--- Start Source text ---
When you have bad credit, the one thing you can offer a mortgage lender is more money. The more cash you can put toward your down payment, the more favorably a potential lender is going to evaluate your application.

Because there’s no standard credit-rating requirements, lenders will have their own credit-score expectations. You may have to shop around, but if you’ve got a chunk of change to offer, you will likely find an institution willing to grant you a loan.

However, it will cost you more than just a sizable down payment. Borrowers with bad credit will not be granted with the best mortgage interest rate out there. This means you will pay more interest every month on your mortgage payments as well as over the life of the loan.

Bad credit home loan options

Most potential homebuyers have two options for home loans: conventional and government-backed.

Conventional loans are sourced through the private market, while government-backed loans are insured by the federal government.

Conventional loans typically have more demanding requirements, especially when it comes to your credit score and minimum down payment.

If you have a government loan, should you fall behind on your monthly payments, the government agency that has insured the loan will step in and repay your lender. With that knowledge, lenders are more willing to take on borrowers they consider risky.

To meet the needs of differing demographics, multiple government loans, backed by different government departments, are available.
--- End Source text ---
• _Short exercise A_: According to the passage on bad-credit home loans, why are lenders more willing to accept risky borrowers for government-backed loans?
--- Start Input for this task ---
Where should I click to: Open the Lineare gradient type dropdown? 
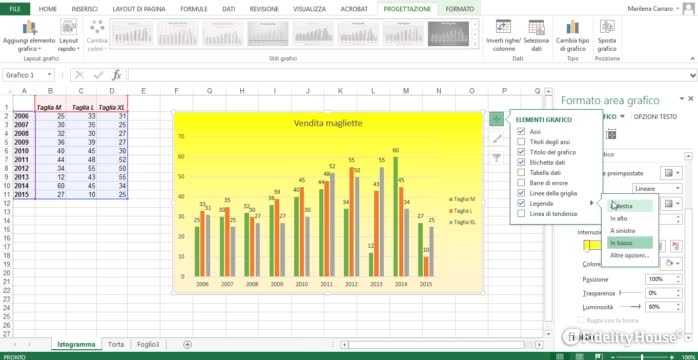point(657,189)
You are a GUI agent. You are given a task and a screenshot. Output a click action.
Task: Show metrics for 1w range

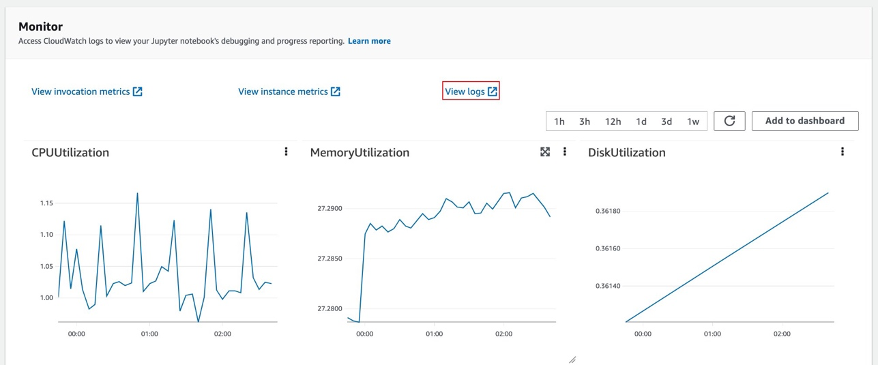693,121
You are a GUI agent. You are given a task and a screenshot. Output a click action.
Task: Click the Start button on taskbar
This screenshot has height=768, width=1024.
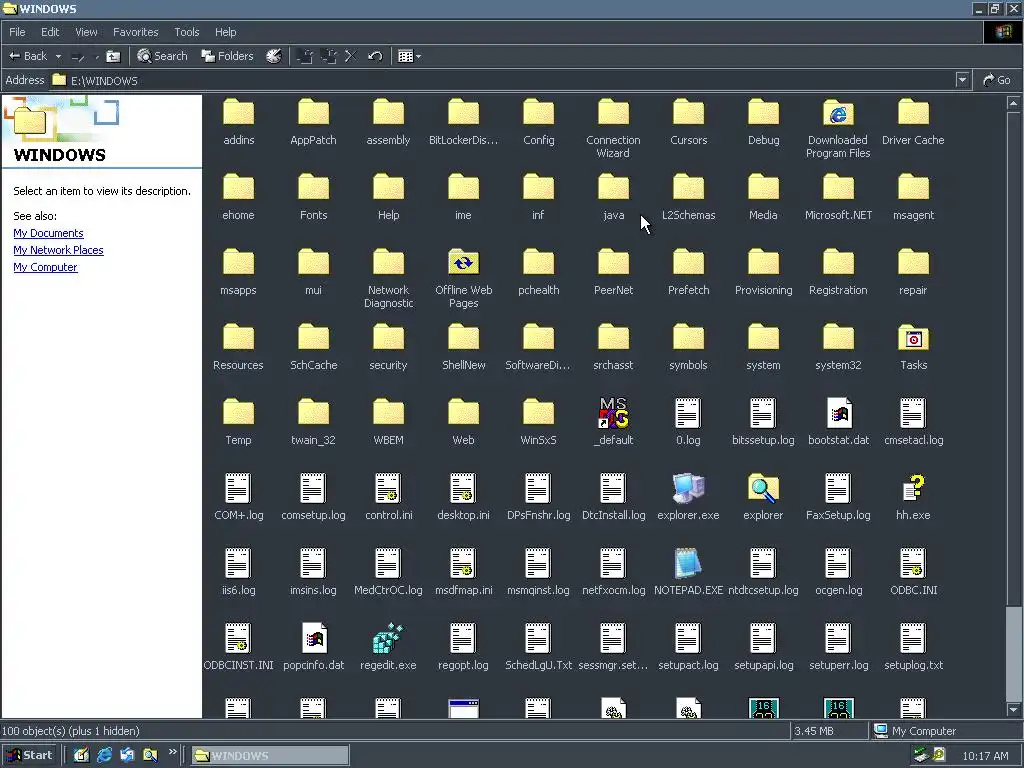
--- End Input for this task ---
• _Short exercise B_: Convert every line of the records into a JSON list of strings, with one string per line and blank lines omitted. Leave the pictures out of your answer.

• _Full answer A_: With a government-backed loan, the government agency that insured it will step in and repay the lender if the borrower falls behind on monthly payments. Knowing this, lenders are more willing to take on borrowers they consider risky.

• _Full answer B_:
[
  "Where should I click to: Open the Lineare gradient type dropdown? ",
  "point(657,189)",
  "You are a GUI agent. You are given a task and a screenshot. Output a click action.",
  "Task: Show metrics for 1w range",
  "693,121",
  "You are a GUI agent. You are given a task and a screenshot. Output a click action.",
  "Task: Click the Start button on taskbar",
  "This screenshot has height=768, width=1024."
]